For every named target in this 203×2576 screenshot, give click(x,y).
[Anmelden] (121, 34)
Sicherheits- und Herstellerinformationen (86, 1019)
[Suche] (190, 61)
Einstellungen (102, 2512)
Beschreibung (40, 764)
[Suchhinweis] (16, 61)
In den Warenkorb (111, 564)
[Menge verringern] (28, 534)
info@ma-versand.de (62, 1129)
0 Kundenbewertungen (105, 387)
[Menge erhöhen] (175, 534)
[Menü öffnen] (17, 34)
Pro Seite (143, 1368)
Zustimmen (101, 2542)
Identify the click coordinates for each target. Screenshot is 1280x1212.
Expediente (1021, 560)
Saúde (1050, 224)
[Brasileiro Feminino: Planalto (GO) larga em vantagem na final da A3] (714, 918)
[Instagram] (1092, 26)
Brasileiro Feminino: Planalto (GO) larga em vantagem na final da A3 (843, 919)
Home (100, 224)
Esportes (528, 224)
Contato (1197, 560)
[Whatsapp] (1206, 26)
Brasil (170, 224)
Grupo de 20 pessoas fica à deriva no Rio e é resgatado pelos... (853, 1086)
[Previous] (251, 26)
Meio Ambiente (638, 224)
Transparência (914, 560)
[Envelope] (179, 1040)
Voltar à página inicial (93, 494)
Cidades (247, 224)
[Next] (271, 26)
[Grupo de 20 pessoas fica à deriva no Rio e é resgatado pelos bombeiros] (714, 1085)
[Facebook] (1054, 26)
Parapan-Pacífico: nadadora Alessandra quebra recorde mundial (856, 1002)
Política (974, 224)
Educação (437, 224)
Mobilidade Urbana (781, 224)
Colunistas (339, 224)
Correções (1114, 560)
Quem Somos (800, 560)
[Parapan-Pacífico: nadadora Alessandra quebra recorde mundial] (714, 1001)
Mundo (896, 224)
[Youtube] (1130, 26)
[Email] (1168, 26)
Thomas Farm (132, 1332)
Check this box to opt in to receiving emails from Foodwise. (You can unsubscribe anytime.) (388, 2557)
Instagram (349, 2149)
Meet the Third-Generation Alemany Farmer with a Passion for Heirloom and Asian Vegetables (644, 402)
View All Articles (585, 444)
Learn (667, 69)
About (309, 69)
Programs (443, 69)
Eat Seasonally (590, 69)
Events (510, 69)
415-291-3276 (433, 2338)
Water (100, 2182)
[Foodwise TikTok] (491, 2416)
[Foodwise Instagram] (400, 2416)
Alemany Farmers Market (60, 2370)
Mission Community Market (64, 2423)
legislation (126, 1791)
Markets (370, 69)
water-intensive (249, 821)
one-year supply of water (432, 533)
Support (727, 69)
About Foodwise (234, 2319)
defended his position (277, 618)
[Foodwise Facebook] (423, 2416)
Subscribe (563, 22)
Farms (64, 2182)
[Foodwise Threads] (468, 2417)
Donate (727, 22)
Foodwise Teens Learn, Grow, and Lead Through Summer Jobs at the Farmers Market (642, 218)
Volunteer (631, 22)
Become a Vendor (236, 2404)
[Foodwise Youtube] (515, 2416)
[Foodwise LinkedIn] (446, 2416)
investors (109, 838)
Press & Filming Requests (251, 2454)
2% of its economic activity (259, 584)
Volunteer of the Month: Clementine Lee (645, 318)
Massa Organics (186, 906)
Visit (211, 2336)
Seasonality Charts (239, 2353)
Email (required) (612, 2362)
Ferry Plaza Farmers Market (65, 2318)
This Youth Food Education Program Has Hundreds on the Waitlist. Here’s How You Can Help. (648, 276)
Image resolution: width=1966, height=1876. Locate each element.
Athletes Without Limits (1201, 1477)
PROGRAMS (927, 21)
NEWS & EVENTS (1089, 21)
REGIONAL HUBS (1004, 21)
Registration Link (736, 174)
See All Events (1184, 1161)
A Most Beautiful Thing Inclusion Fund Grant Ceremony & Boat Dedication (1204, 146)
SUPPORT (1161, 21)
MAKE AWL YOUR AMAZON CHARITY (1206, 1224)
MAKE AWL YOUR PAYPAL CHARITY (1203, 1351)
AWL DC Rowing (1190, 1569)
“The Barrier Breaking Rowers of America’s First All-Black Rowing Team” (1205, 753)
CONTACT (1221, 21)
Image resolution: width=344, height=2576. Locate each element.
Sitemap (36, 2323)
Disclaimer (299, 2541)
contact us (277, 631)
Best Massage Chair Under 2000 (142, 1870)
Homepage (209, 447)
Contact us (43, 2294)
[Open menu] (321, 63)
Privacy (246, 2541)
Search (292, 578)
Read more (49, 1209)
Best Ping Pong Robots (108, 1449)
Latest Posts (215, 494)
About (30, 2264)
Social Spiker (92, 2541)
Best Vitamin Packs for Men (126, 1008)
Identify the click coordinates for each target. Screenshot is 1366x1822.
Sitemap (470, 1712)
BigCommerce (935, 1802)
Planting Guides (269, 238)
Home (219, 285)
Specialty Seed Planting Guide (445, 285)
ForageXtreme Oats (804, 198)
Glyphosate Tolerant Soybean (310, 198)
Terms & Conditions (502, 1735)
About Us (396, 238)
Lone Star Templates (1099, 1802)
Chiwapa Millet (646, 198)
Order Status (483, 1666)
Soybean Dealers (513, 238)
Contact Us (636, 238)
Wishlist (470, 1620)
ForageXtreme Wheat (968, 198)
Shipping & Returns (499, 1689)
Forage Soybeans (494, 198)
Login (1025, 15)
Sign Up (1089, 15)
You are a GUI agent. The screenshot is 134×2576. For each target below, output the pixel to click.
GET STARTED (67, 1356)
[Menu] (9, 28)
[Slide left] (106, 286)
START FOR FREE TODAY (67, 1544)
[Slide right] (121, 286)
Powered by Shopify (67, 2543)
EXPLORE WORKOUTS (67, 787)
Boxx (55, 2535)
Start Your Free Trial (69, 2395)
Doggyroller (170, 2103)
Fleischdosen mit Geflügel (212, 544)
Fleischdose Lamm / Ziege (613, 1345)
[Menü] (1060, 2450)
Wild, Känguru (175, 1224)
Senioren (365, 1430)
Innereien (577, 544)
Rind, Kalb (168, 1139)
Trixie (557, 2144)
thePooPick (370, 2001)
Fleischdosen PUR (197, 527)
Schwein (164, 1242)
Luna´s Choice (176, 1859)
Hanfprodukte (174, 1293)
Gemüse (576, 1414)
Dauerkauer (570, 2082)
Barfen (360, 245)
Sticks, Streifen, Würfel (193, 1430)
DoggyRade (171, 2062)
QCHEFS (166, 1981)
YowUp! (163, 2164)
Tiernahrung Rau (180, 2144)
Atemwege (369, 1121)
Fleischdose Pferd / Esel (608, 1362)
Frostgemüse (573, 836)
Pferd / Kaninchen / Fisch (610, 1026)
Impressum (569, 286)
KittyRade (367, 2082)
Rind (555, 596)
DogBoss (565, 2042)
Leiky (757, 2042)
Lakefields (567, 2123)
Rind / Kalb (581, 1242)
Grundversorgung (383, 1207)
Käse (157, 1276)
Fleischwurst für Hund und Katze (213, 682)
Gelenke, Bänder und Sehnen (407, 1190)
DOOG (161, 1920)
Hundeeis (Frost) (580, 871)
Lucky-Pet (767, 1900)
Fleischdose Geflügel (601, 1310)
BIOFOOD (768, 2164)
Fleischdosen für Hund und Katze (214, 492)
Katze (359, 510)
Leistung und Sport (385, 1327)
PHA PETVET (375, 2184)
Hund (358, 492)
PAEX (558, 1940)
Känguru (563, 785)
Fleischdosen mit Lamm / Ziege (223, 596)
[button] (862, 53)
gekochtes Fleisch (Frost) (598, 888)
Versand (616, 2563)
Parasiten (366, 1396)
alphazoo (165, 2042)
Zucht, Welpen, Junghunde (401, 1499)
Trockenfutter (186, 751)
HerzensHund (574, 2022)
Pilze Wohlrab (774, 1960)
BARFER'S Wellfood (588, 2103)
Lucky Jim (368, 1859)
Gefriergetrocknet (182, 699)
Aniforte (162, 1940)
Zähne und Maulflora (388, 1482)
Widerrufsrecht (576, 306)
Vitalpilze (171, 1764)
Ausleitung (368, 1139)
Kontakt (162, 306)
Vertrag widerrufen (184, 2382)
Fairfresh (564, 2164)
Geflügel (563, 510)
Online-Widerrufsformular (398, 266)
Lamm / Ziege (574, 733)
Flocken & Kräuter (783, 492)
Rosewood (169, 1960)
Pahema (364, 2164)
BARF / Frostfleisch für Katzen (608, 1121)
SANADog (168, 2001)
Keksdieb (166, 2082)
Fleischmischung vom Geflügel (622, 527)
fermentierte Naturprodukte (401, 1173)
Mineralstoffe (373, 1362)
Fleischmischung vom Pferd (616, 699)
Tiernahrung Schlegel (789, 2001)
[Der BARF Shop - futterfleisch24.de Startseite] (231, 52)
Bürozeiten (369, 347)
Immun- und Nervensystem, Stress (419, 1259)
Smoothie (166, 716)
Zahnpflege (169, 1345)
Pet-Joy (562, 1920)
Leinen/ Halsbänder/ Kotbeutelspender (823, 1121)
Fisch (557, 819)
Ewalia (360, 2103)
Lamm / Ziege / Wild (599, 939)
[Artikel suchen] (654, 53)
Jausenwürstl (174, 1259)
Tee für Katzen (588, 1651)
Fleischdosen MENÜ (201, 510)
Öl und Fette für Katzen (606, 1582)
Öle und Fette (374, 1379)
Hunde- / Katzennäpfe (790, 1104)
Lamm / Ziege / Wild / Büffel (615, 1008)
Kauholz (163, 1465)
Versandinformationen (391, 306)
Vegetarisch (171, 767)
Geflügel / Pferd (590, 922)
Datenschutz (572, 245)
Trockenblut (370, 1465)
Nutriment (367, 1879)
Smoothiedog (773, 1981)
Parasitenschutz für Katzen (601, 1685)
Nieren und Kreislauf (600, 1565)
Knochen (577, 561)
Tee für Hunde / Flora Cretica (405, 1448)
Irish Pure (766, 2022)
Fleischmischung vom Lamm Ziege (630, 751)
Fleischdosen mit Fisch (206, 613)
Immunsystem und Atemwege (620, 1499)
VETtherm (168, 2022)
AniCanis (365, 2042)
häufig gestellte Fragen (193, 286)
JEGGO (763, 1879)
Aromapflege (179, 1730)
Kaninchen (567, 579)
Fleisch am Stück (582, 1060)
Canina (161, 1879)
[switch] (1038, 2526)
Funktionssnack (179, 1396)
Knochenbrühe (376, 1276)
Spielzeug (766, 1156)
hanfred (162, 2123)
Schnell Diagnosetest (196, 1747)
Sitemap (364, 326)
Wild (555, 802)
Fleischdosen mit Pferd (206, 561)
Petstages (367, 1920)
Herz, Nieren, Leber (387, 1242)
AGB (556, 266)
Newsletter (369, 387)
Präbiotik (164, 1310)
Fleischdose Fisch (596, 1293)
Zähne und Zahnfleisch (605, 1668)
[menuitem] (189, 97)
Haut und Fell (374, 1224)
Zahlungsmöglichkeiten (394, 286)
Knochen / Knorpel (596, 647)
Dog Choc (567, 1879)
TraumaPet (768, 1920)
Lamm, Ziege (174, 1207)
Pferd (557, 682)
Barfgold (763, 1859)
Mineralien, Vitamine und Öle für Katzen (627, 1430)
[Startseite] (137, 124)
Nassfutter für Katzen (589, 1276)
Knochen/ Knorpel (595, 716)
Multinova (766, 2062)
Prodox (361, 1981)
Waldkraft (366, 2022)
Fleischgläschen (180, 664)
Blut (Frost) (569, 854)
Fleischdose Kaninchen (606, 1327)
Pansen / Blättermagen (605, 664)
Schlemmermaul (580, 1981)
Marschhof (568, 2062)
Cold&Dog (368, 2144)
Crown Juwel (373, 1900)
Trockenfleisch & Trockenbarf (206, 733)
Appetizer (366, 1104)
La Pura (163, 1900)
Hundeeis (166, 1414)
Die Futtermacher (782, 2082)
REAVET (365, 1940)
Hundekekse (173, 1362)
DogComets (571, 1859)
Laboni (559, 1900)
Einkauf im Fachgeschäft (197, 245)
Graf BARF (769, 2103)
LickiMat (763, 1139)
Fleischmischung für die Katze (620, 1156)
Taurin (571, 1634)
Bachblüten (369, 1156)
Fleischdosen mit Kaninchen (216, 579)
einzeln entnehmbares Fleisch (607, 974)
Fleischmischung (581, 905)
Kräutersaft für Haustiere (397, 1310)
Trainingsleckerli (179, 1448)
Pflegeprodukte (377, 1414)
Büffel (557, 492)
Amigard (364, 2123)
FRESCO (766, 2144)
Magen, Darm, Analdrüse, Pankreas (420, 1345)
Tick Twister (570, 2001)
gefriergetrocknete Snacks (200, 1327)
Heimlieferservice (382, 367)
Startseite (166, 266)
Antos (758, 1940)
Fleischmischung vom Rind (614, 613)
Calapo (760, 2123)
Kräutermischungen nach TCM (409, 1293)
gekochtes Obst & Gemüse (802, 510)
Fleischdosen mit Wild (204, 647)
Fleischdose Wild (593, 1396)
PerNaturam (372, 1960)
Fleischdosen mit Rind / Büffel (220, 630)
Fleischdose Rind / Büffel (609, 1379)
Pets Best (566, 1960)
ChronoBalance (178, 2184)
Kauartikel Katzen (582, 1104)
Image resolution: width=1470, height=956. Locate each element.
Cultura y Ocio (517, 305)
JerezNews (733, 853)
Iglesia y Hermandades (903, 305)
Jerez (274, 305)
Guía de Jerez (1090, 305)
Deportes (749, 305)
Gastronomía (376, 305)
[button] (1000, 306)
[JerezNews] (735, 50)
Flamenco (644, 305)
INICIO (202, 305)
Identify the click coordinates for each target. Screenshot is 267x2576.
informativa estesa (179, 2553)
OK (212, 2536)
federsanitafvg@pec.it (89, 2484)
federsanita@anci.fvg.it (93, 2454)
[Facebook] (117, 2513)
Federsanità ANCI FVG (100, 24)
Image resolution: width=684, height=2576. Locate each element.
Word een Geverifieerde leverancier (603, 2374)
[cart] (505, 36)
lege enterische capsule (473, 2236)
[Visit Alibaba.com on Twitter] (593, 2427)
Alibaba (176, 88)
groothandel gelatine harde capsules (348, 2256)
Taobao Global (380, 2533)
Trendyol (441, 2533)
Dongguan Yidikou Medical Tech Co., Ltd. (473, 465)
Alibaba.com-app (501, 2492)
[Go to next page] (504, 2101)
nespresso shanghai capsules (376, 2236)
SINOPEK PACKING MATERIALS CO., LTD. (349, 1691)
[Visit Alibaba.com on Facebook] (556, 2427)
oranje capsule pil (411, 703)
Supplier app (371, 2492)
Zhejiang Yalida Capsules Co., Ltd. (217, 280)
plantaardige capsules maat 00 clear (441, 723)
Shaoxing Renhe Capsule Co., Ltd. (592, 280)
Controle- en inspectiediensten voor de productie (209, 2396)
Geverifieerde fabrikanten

------------

## Activity
Filter the records above and return every line that holds the word "Planalto".

## Response box
[Brasileiro Feminino: Planalto (GO) larga em vantagem na final da A3] (714, 918)
Brasileiro Feminino: Planalto (GO) larga em vantagem na final da A3 (843, 919)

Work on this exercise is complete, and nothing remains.